• **Task material**:
------------------------------------------------------------

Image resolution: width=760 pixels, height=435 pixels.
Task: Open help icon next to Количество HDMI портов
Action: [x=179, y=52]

------------------------------------------------------------

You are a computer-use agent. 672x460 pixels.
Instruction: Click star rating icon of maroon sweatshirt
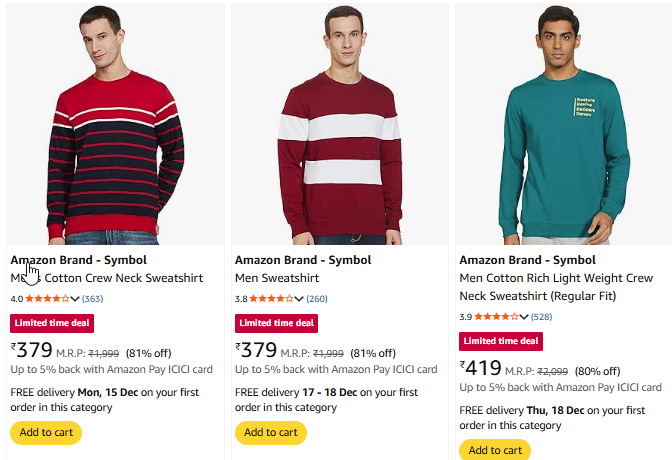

------------------------------------------------------------

Reproduce only the lines above, starting at the line with "You are a computer-use agent. 672x460 pixels." and ending at the line with "Instruction: Click star", exactly as written.

You are a computer-use agent. 672x460 pixels.
Instruction: Click star rating icon of maroon sweatshirt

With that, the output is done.